I need a chaperone when I go to Target.
Not because I am going to have my way with the first stockboy who gives me a second look, but because I enter intending to spend $20 and exit with my bank account at least $100 lighter.
I need someone to make sure I don’t buy everything in the place.
On this particular visit to the Hundred-Dollar Store, I was somewhat disciplined. I bought two gifts and the requisite cards. I bought some make-up because my foundations and lipstick are cosmetic Petri dishes.
And, of course, some groceries.
Also, because I was so famished I feared I might black out while driving and wrap my car around a lamppost, I decided to get myself a yogurt. Ever the logician, my sleep-deprived, blog-obsessed little brain found it wise to put the majority of items in the child seat, and to stash my perishables -- fruit and yogurt -- in the bottom of the ocean-liner sized cart.

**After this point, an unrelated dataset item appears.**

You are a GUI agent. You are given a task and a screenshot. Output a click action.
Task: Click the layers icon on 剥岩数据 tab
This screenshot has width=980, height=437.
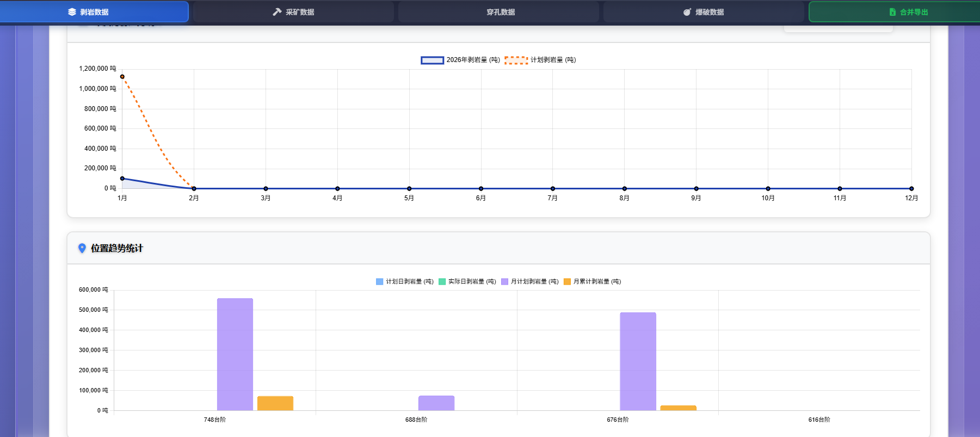click(72, 12)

I arrived at the checkout counter feeling pretty fricking proud of myself. It had been a model trip. My bill came to less than $100. The only fail was leaving my tote bags in the car, necessitating plastic bags, i.e. vessels for poopy diapers.
Feeling almost drunkenly self-congratulatory, I pushed my cart to the parking lot and stowed my wares in the trunk. Did I mention I had also scored a parking spot next to the cart return thingie?
This trip had been an effing dream.
Purchases loaded and cart returned, I sat down in my seat and merrily prepared to take out my yogurt. I had even remembered to get a spoon!
But my Greek yogurt was nowhere to be found. What the? I became instantly incredulous and outraged.
Oh hell no! That b---h did not pack my yogurt!
Wait. I unloaded the cart. I put my berries and yogurt in the back. Maybe they are
Why did the sensor never beep? Can I eat them anyway? Can I just stick it to The Man? I’m hungry and I spend 1000s of dollars here, can’t I just take them?
Because that’s called stealing.
Should I go back and pay for them?
No. You are already late to pick up Lady A from your Mom’s and don’t have time to wait in line. And do you really want to raise eyebrows with some true, yet cockamamie story?
But I’m hungry!
C’est la vie. Oh, I think I see Karma coming!
So, famished enough to eat the errant playground wood chips littering the floor of my car, I left the berries and yogurt where they were and drove away, feeling simultaneously virtuous, as well as cursed and stupid.
What would you have done? Please let me know. And while you’re at it, please find me a chaperone.
Epilogue: Let no good deed go unpunished. The lipstick I bought is MISSING.